#### TASK PROMPT:
Put the items below into a numbered list, starting at the line that contains "Open the История чатов tab" and running through the end of the items, both ends included. Skip blank lines and leave out the pictures.

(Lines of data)

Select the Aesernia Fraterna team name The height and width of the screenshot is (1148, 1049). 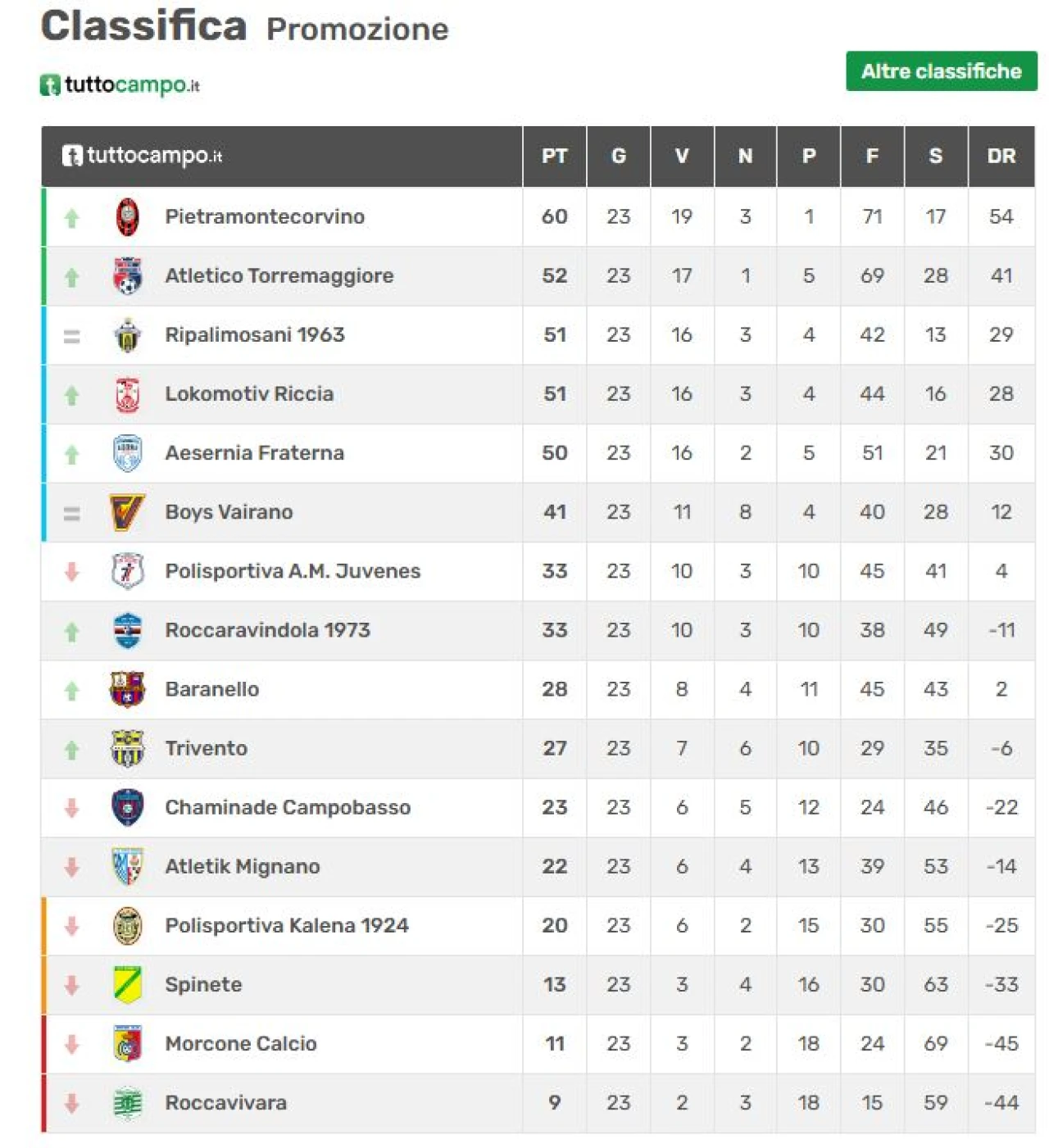(x=254, y=453)
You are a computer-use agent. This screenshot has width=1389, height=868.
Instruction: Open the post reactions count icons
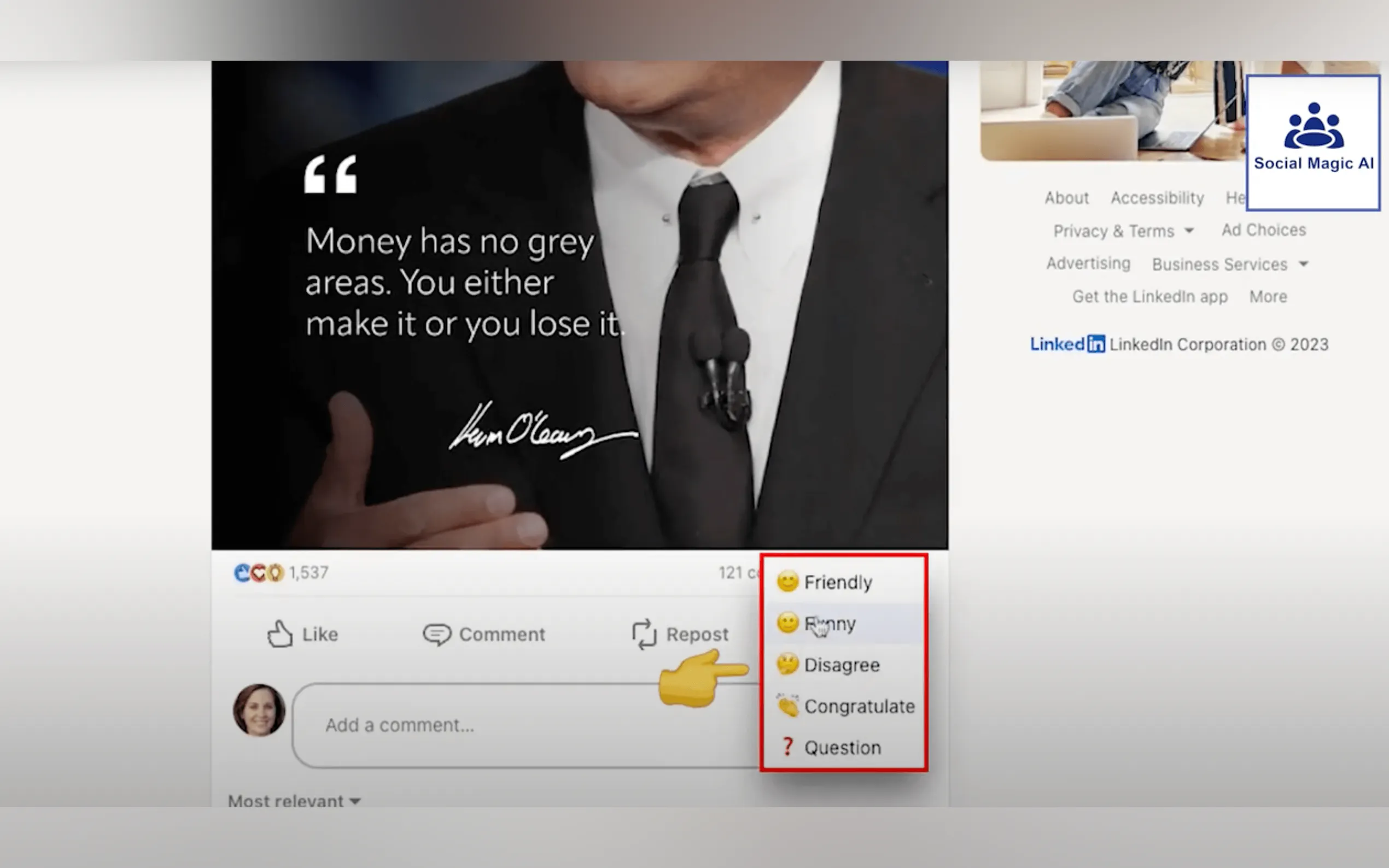pos(259,572)
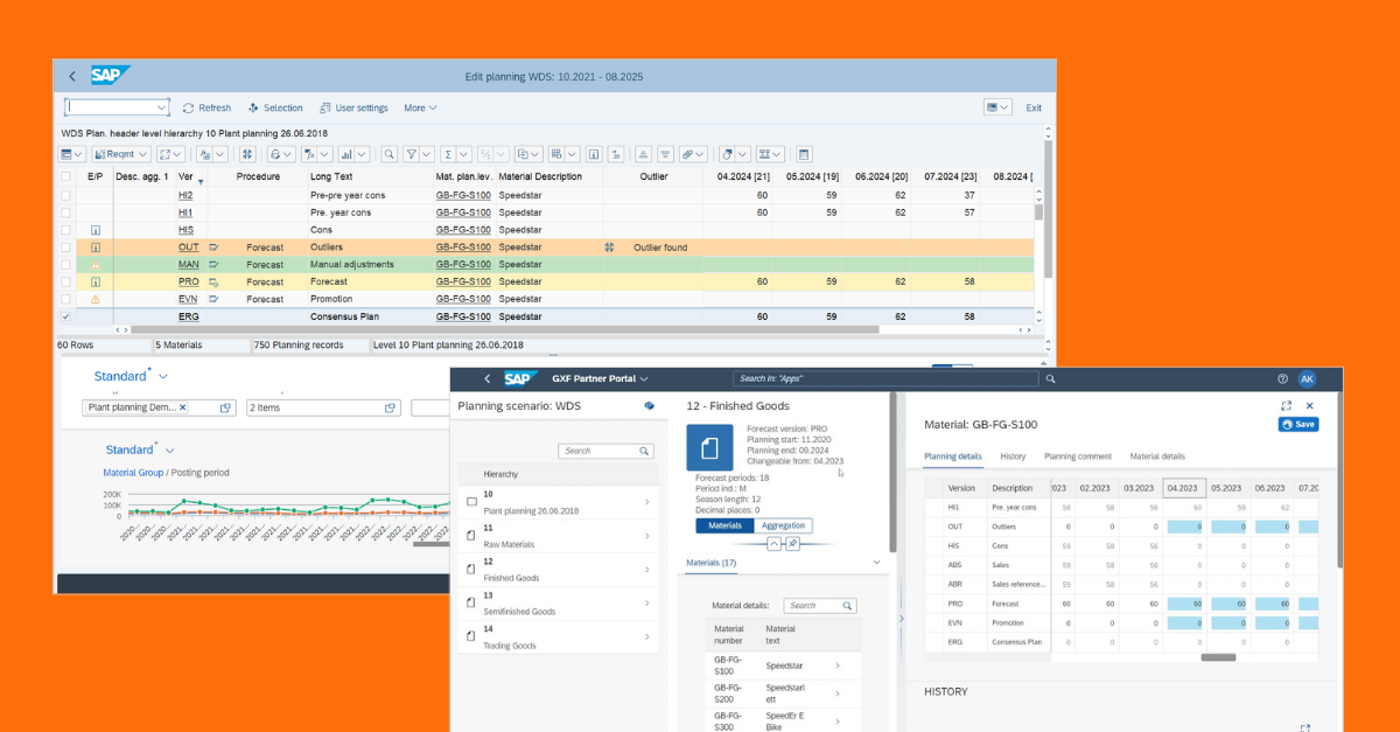
Task: Check the checkbox on the HI2 row
Action: [x=65, y=194]
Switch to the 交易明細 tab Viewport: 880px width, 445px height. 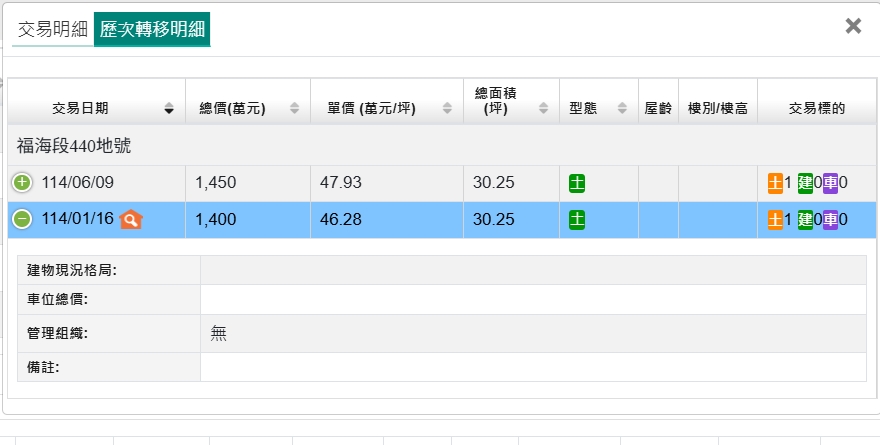point(53,29)
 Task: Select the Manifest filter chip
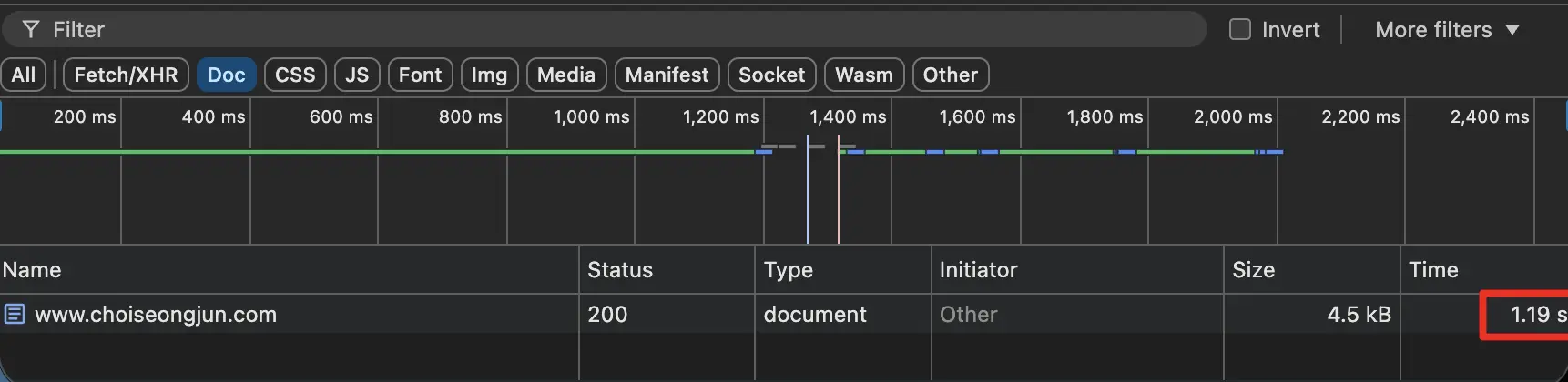click(x=667, y=75)
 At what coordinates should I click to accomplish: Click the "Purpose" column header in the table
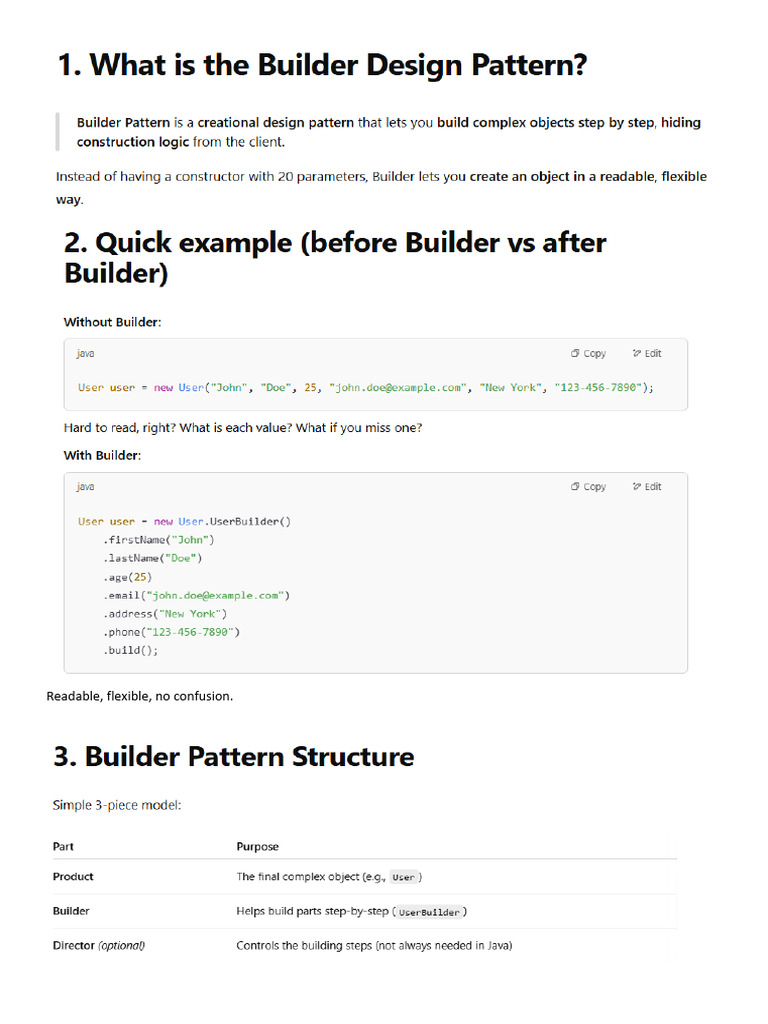coord(257,846)
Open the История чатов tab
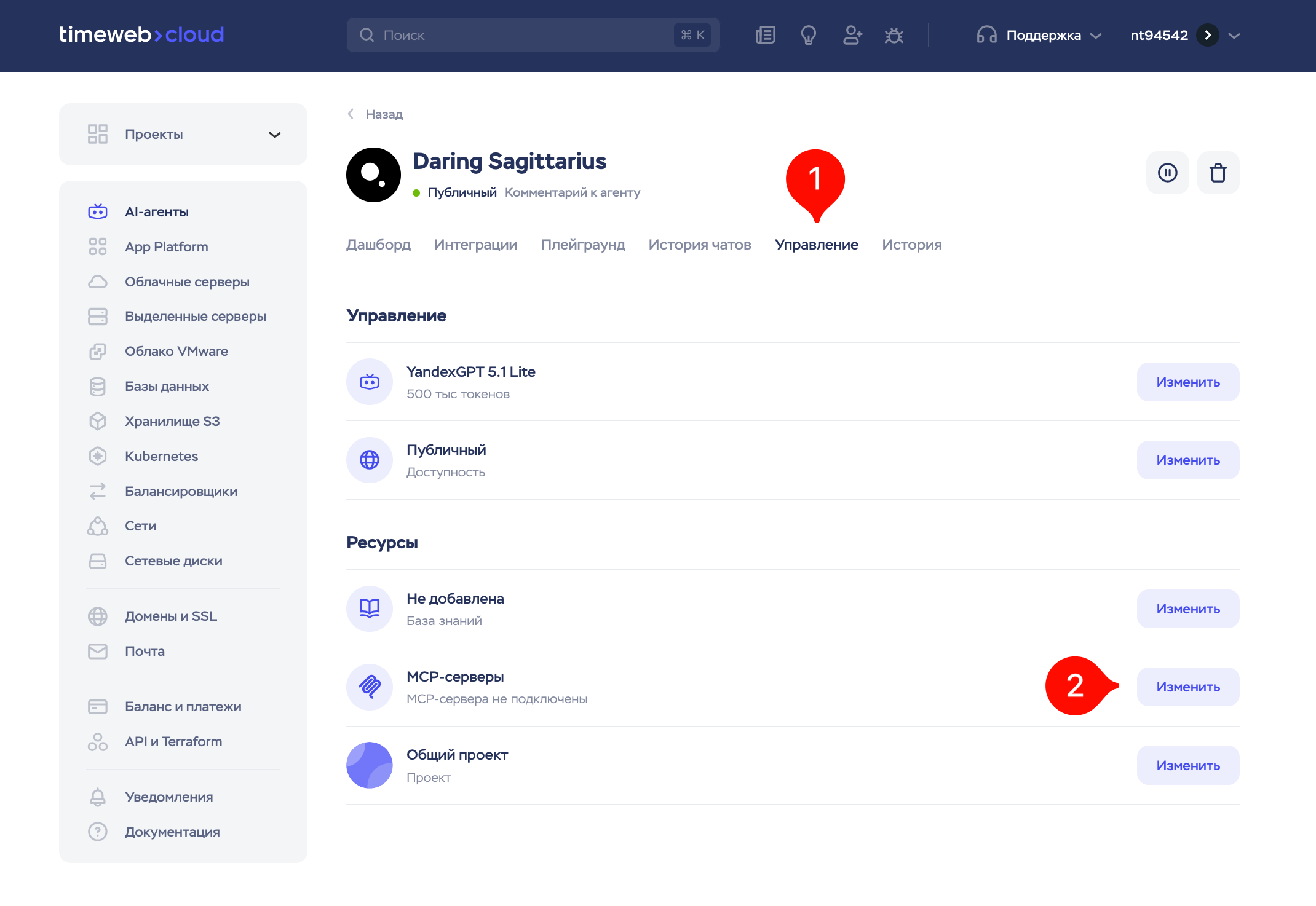Image resolution: width=1316 pixels, height=906 pixels. (x=699, y=245)
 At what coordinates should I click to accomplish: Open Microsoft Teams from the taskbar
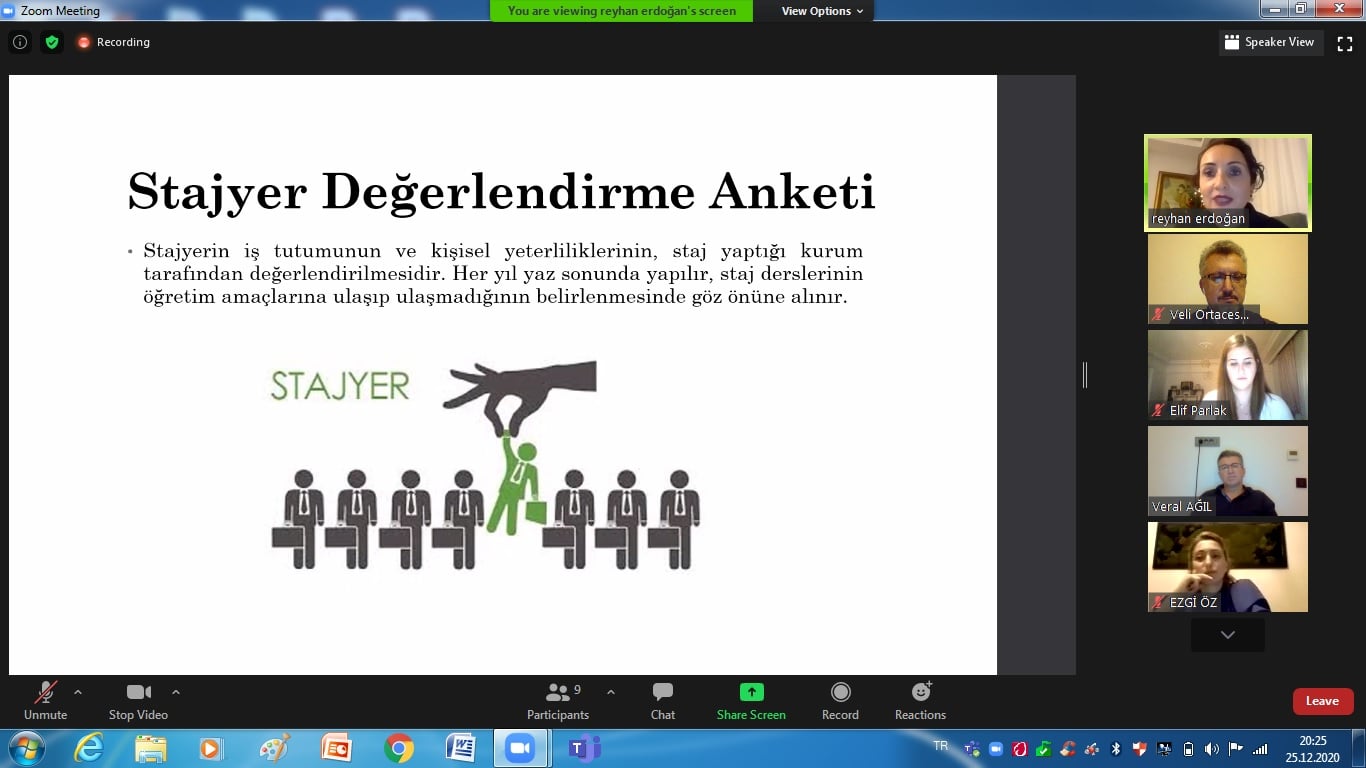583,748
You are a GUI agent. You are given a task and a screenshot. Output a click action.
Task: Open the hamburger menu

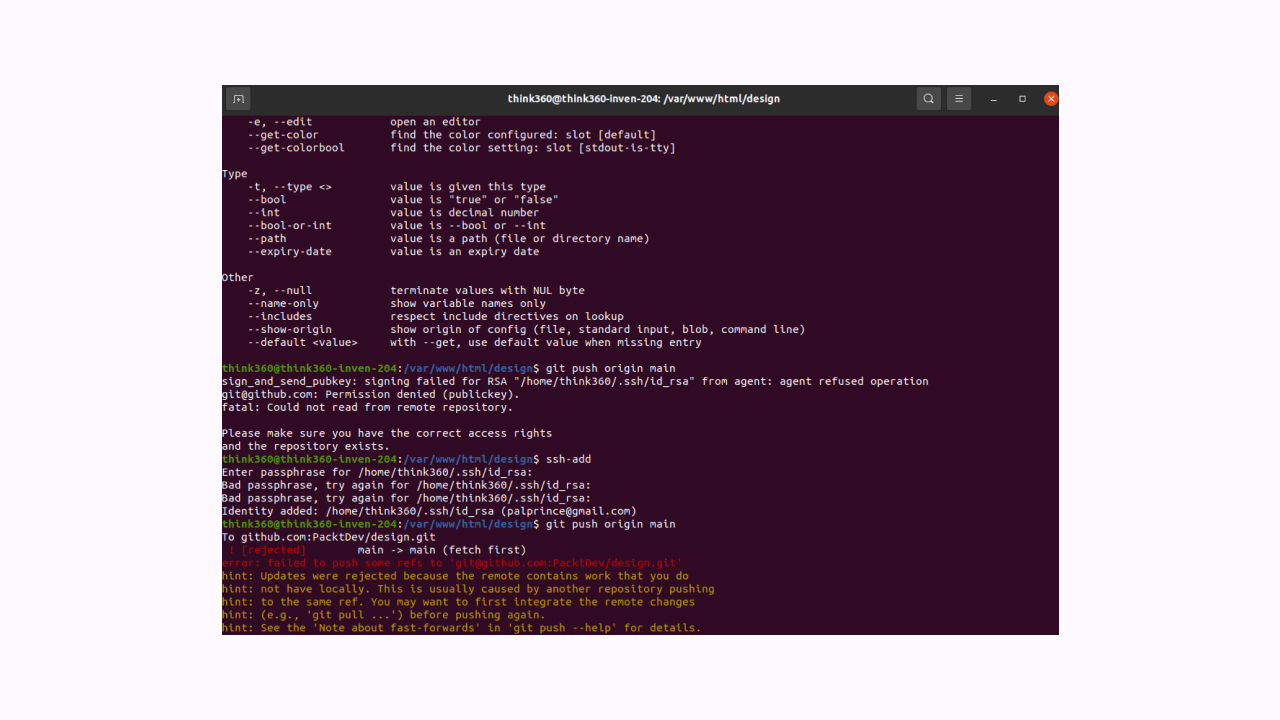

#### ANSWER:
1. Open the История чатов tab
2. Image resolution: width=1316 pixels, height=906 pixels. (x=699, y=245)
3.  At what coordinates should I click to accomplish: Open Microsoft Teams from the taskbar
4. 583,748
5. You are a GUI agent. You are given a task and a screenshot. Output a click action.
6. Task: Open the hamburger menu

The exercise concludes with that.